**TASK INPUT**.
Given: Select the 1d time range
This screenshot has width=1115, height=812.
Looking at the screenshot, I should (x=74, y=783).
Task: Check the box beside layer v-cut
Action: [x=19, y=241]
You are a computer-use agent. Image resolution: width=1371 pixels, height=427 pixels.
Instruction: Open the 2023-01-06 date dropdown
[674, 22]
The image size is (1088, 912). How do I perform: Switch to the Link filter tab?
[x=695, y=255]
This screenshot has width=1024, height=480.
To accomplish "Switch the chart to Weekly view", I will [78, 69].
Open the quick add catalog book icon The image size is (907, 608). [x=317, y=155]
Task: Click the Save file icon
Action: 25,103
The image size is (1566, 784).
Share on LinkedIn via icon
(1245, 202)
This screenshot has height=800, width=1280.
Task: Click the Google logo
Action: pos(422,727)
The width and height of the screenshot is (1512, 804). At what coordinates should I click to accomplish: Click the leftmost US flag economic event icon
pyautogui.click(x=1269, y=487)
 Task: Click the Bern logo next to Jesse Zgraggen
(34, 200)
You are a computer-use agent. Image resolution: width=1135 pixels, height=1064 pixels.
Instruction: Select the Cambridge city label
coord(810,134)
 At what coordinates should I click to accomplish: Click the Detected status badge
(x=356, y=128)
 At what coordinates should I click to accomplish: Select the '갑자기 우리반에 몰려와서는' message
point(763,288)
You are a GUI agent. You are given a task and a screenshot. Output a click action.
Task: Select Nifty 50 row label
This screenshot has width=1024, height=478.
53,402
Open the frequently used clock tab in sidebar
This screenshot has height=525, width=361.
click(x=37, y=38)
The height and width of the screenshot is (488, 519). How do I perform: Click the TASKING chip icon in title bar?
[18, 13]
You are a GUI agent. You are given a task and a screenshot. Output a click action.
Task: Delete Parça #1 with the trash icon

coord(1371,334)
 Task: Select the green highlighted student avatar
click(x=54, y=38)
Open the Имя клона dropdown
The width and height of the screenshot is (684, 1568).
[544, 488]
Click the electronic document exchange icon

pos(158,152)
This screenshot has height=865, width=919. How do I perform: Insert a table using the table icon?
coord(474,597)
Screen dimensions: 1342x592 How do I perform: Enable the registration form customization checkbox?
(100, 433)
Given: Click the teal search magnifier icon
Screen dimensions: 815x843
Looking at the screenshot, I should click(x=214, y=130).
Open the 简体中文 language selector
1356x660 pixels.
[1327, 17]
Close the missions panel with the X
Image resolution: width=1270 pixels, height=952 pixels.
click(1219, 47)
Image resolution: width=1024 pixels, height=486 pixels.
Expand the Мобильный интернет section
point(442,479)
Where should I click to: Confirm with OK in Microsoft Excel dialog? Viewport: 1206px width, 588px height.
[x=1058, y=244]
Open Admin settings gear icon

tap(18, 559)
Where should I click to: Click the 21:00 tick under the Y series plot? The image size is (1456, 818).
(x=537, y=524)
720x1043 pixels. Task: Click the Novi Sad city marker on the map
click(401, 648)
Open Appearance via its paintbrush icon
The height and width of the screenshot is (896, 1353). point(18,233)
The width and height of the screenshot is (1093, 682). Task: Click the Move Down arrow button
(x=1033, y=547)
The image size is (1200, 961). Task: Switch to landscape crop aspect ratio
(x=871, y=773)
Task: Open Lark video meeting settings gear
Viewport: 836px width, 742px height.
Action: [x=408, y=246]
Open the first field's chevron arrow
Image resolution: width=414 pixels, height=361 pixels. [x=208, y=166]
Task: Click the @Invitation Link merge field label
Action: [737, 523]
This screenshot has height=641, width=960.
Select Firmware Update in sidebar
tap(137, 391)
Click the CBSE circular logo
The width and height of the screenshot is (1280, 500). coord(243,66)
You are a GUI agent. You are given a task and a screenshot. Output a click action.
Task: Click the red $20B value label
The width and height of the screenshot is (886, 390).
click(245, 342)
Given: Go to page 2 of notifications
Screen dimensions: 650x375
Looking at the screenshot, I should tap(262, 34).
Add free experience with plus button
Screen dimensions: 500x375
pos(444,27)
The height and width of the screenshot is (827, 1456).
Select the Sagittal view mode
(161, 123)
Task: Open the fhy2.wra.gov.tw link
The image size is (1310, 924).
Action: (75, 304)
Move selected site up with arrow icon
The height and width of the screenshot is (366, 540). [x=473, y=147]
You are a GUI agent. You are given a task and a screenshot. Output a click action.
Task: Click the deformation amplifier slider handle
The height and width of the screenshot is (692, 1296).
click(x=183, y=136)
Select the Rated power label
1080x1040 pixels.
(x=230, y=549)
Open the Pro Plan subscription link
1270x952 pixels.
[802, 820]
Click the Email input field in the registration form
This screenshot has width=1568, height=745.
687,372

**DIRECTIONS FOR THIS TASK**. Arrange the material starting at the line containing "The width and height of the screenshot is (1093, 682)." and ending at the line containing "Action: [x=408, y=246]" as a two-column CSV with the header command,location, one row for each text with its answer. Quote every field and turn any line breaks inside a field into spaces.

**RESULT**.
command,location
"The width and height of the screenshot is (1093, 682). Task: Click the Move Down arrow button","(x=1033, y=547)"
"The image size is (1200, 961). Task: Switch to landscape crop aspect ratio","(x=871, y=773)"
"Task: Open Lark video meeting settings gear Viewport: 836px width, 742px height.","Action: [x=408, y=246]"